_Information provided_:

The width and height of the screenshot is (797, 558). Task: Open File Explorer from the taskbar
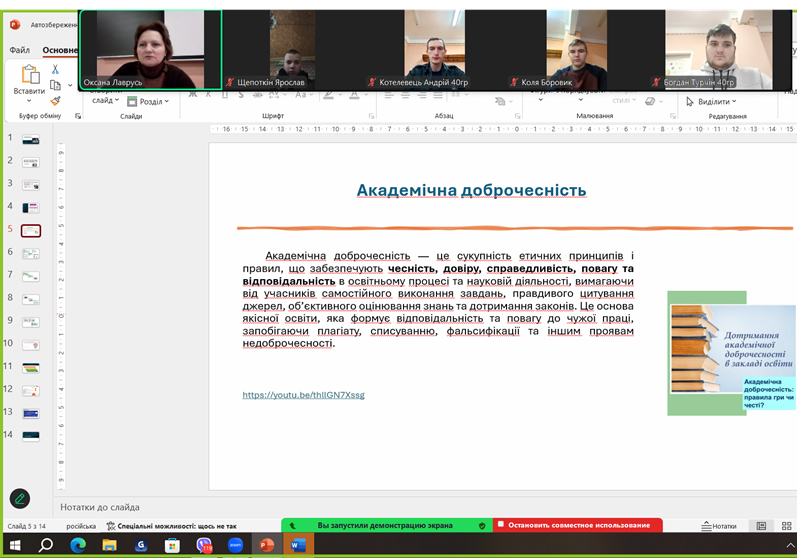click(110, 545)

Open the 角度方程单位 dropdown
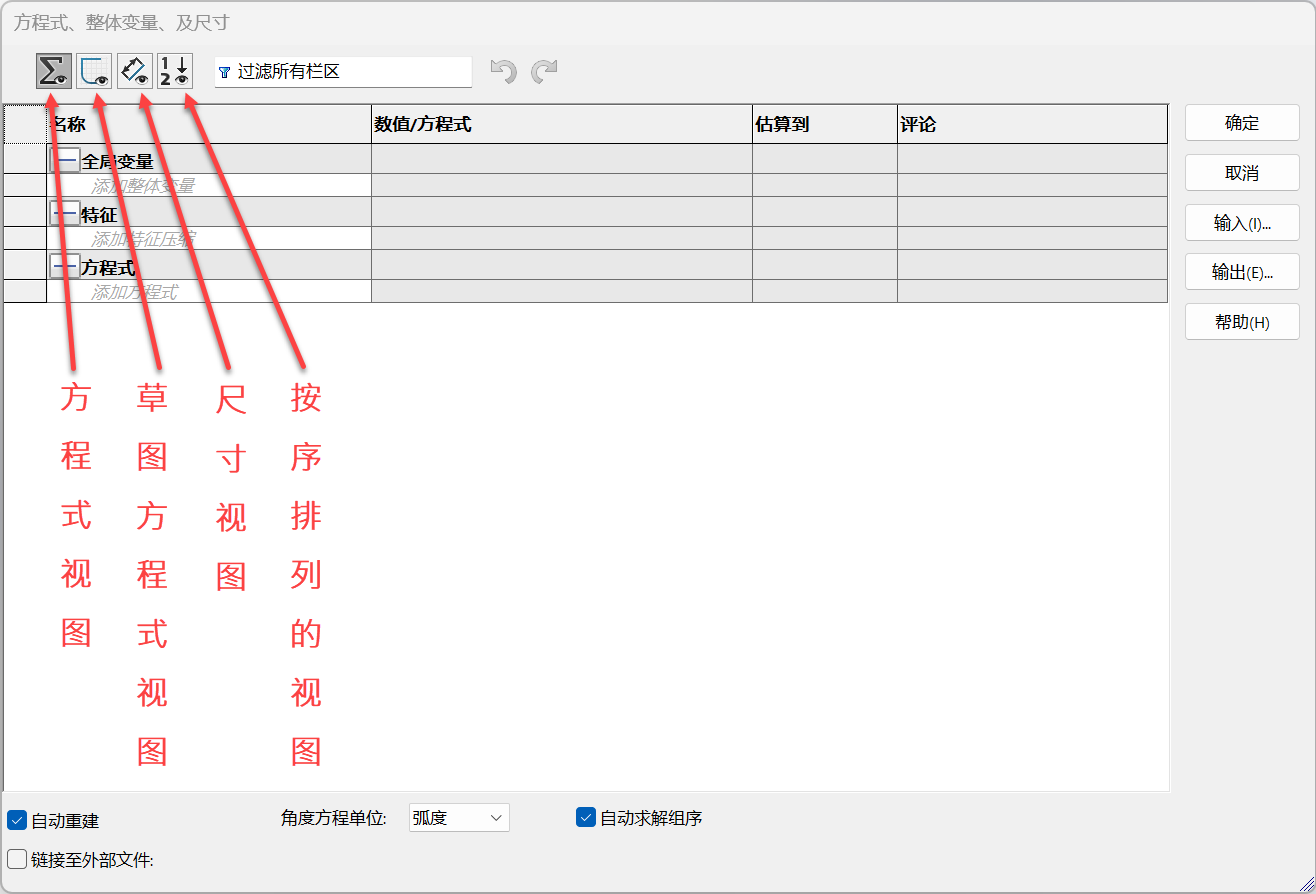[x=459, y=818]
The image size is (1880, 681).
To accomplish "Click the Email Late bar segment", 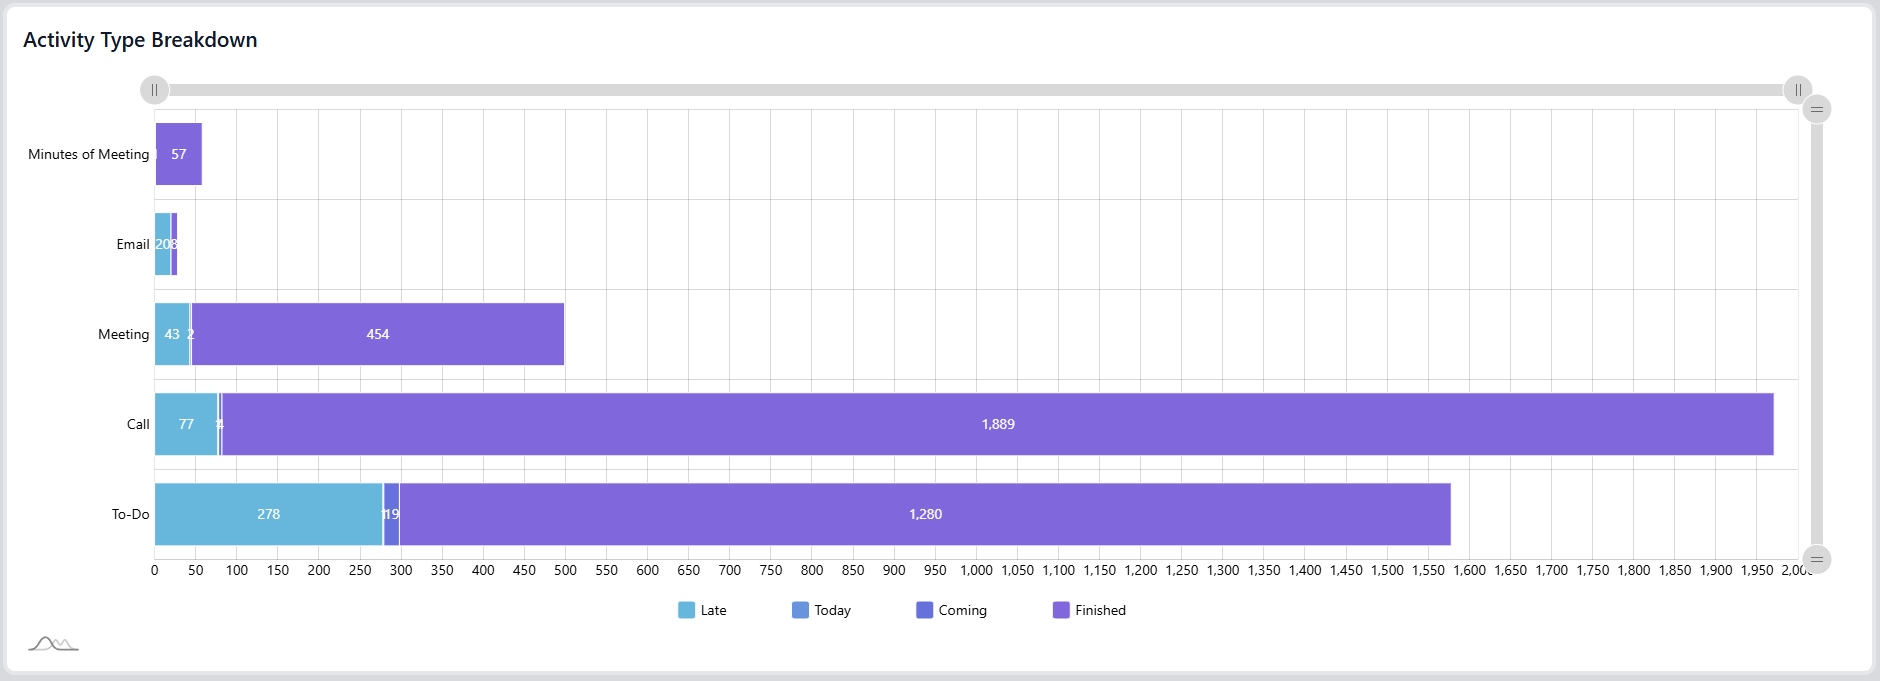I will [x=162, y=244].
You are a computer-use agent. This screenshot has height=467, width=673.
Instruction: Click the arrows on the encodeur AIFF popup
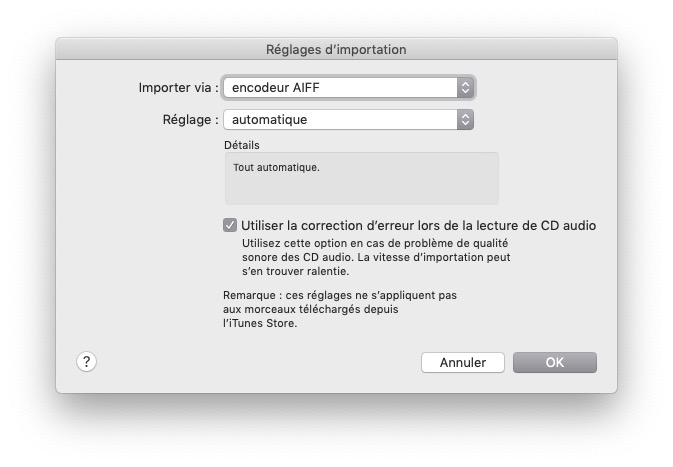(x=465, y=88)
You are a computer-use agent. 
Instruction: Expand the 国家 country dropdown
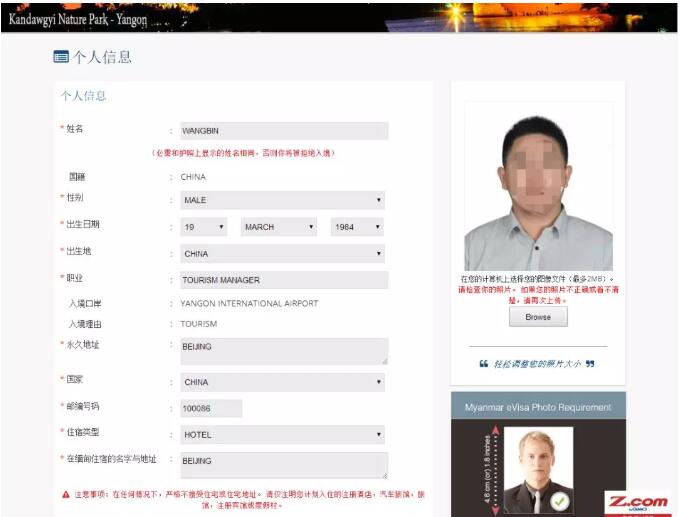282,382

_Prompt_: The answer is a number only: how many lines of the data above include "computer"?

_Result of this exercise_: 2